At the tip, there is a range of different waste bins – wood, metal, large appliances etc – and a wonderfully ambiguous catch all, everything-else-that-can’t-be-recycled bin. There are places to leave what can be upcycled, there are places to leave dangerous chemicals. The tip is a welcoming place for those of us who recognise that we want to get rid of stuff that is taking up space in our life/home that isn’t helping us live well. It’s a place where a person is encouraged to acknowledge that we don’t need to hold onto what brought us joy in the past but only gets in the way in the present. What is now harmful to us can be taken away and dealt with by professionals.
Festering shame is one of the greatest poisons, one of the greatest risks to the flourishing of the human soul. It needs to be purged, not hidden.
Today, we are often told “never apologise”, “have no regrets”. But that’s really hard. Because most of us know, in some place in our being, that we’ve said, done or thought things that aren’t good. And that knowledge elicits feelings of guilt and shame. So what do we do with that? Ignoring and suppressing those feelings doesn’t mean they go away, instead they fester. Festering shame is one of the greatest poisons, one of the greatest risks to the flourishing of the human soul. It needs to be purged, not hidden.
And so, I return to the dump. At the dump, you aren’t judged for what you bring. There is a shared respect amongst visitors to the dump. Almost a greater respect for the person with the fullest car or the most fetid waste. Where can I go to leave my rotting conscience?
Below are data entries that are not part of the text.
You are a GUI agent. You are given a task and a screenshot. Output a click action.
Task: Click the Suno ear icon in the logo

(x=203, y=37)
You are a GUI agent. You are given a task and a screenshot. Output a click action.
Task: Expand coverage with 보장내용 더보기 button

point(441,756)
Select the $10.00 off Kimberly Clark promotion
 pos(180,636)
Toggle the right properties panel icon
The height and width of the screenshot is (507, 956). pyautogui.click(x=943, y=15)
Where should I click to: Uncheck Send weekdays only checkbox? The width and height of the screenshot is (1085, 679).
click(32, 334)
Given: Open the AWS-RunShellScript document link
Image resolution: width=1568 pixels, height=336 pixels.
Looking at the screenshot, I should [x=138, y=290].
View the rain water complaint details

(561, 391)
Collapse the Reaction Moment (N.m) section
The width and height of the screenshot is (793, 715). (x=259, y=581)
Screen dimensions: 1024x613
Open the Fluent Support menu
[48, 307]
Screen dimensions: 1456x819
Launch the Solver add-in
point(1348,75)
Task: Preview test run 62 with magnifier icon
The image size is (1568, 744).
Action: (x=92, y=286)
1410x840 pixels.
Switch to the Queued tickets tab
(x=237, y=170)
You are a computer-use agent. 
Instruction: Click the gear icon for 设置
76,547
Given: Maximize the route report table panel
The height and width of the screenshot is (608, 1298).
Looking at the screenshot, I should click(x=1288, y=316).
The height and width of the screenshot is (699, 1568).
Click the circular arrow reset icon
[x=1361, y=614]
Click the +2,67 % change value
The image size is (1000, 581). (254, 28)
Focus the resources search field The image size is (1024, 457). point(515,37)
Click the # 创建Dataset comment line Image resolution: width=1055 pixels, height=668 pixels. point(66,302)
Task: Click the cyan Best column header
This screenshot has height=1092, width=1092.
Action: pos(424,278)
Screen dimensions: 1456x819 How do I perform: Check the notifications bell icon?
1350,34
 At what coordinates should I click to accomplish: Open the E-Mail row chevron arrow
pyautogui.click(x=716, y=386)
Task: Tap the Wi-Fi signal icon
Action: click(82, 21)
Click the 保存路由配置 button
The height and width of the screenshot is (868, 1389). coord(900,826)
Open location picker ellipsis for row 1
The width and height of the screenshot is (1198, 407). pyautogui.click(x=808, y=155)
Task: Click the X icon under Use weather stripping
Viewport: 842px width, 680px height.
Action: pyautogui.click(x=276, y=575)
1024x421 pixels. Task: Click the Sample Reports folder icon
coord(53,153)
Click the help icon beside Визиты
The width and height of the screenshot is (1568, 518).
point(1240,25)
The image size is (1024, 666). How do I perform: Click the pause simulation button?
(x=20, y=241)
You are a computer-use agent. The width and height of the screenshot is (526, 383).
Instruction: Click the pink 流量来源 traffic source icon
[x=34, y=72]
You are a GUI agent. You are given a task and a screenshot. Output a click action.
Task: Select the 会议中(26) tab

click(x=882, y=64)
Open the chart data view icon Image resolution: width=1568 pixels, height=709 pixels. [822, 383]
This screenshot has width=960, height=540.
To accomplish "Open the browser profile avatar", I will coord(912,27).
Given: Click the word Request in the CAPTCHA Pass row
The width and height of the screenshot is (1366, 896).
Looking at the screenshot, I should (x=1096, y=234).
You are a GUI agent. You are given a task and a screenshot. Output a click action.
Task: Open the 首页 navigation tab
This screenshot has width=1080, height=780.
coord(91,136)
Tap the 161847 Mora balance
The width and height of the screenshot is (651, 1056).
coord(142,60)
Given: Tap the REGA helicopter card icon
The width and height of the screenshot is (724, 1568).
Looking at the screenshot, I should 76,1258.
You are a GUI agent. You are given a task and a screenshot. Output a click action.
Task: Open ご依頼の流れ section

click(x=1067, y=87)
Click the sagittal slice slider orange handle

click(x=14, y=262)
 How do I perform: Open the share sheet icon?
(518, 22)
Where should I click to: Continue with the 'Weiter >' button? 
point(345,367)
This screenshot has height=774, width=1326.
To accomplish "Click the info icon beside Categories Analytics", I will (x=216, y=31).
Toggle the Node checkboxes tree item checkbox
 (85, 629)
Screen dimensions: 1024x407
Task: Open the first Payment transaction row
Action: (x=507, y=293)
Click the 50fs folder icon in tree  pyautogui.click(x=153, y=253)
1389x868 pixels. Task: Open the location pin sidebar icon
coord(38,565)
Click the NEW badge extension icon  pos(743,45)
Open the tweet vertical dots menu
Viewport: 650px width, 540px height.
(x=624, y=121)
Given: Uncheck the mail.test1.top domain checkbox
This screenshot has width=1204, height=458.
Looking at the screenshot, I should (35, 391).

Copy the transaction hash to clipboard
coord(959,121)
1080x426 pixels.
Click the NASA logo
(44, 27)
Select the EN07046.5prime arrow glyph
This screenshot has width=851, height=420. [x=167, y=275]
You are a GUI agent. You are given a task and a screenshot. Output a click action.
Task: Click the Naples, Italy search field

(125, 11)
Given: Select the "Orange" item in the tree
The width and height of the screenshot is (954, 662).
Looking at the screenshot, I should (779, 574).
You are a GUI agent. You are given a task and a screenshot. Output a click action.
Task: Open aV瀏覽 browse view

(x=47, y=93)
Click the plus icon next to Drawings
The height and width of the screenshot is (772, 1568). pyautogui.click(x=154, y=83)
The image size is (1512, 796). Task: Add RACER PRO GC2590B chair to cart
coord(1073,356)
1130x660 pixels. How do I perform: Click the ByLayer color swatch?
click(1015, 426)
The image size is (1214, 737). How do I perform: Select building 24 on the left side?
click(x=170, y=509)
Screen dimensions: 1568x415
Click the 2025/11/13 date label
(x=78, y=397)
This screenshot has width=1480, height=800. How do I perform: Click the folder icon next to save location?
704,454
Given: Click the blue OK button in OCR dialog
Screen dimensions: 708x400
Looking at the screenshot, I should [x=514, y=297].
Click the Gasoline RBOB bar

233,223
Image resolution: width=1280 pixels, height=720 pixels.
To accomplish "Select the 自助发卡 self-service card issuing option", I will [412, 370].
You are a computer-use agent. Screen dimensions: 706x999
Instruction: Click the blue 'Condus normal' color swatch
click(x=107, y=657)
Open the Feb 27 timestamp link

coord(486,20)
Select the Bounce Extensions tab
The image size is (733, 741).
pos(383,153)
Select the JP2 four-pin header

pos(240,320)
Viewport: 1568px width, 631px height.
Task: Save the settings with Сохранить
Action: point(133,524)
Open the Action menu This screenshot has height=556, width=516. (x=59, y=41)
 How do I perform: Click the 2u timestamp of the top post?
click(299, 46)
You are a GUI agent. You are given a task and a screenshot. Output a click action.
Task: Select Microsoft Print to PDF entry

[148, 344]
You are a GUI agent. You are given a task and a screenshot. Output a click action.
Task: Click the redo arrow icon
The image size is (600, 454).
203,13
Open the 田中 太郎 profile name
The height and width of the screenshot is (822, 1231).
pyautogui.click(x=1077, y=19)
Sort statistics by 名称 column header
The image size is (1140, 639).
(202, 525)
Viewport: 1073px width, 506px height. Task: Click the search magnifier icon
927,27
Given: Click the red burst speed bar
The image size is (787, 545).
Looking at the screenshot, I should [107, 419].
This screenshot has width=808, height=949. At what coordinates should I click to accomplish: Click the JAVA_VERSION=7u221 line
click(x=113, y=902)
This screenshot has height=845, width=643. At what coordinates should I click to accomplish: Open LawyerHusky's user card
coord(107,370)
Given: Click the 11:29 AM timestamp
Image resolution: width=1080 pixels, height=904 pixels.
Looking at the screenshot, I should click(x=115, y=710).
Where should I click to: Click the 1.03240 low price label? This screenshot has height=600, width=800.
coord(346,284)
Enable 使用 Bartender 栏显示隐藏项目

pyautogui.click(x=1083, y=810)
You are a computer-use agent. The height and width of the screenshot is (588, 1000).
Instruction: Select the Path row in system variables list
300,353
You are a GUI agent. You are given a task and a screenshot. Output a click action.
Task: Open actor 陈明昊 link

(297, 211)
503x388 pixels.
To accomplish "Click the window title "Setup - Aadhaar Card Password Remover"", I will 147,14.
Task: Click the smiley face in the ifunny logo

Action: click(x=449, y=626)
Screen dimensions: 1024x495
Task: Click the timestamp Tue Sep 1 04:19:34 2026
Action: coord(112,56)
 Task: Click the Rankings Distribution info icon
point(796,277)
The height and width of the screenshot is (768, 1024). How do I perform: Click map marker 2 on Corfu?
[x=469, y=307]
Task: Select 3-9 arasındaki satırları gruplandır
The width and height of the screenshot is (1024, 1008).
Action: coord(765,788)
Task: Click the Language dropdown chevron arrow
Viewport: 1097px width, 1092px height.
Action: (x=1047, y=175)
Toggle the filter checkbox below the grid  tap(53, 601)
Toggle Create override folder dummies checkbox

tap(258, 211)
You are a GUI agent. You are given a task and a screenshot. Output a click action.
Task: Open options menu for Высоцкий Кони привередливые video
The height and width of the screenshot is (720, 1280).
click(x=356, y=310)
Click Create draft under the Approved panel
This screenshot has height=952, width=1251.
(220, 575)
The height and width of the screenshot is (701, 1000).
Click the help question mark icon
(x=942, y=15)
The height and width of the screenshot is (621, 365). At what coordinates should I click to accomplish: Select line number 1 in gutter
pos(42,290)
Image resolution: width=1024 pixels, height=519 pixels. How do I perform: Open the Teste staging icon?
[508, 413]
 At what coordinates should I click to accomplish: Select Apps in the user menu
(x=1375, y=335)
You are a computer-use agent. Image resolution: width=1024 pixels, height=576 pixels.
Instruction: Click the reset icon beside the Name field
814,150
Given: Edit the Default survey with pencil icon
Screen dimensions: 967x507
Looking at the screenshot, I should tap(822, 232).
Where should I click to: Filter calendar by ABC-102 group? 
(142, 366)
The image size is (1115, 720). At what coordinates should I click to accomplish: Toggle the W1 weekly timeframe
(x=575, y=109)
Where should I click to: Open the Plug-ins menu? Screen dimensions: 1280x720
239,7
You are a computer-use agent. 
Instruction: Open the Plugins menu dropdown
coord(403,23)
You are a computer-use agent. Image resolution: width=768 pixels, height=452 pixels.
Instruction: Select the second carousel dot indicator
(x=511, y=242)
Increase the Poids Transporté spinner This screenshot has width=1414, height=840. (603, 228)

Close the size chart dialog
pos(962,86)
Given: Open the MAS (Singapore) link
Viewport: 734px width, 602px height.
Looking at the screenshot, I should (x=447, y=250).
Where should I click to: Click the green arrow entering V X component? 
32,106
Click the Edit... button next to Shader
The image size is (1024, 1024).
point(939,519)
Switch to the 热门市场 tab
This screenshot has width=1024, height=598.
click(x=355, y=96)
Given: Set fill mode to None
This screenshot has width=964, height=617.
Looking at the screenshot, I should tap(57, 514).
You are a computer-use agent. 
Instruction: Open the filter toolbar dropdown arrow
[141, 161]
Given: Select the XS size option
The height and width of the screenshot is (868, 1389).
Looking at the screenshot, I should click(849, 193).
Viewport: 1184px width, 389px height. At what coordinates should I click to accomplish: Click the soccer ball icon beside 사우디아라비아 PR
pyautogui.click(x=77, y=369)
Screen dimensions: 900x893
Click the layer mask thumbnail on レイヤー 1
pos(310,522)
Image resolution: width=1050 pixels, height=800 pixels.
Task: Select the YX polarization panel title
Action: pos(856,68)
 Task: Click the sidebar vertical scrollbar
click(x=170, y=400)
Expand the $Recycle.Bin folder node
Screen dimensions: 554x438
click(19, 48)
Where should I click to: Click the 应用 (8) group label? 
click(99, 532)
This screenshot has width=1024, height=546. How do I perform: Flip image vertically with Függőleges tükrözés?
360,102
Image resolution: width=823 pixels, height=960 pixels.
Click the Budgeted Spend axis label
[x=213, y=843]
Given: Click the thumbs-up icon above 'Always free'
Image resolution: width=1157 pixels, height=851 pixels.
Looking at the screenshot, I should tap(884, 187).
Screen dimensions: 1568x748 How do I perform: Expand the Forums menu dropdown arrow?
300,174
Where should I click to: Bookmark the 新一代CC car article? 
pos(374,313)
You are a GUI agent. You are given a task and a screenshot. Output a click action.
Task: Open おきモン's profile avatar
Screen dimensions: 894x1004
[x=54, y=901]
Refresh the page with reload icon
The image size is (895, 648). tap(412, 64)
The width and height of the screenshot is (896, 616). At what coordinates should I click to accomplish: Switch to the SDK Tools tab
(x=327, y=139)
There is a spiritual discipline akin to my weekly tip trip. The discipline of confession. Confession is a spiritual gift that helps us unload the sometimes debilitating cargo of our psychological burdens. In the Christian tradition, the practice of confession can be a shared experience as part of a congregational worship service. Or it can be a more private moment, shared with a priest or trusted Christian friend.
Or confession can be done just me and God. Just you and God. We can honestly bring our mistakes, past or present, and be set free by God’s forgiveness. It doesn’t have to be in posh language, it just needs to be honest. We can just say sorry. We can say we just really wish we hadn’t done/said/thought … and we want to repent. Repentance means turning around and going a different way – so we can ask God to help us leave something behind, and learn how to go a different way.
Jesus invites you and me to bring our rubbish to the greatest spiritual waste centre, located outside town, outside time, at the foot of a cross on Calvary. His physical death was terrible. But the spiritual death was far more painful. He acted like a magnet to all the darkness of humanity and drew it into himself. So, out of love, he became the dumping ground for all that is worst about humanity. And it crushed him. But, Christians believe, he rose again three days later. He came out the other side and invites us to follow him there, too, into the light of forgiveness and freedom.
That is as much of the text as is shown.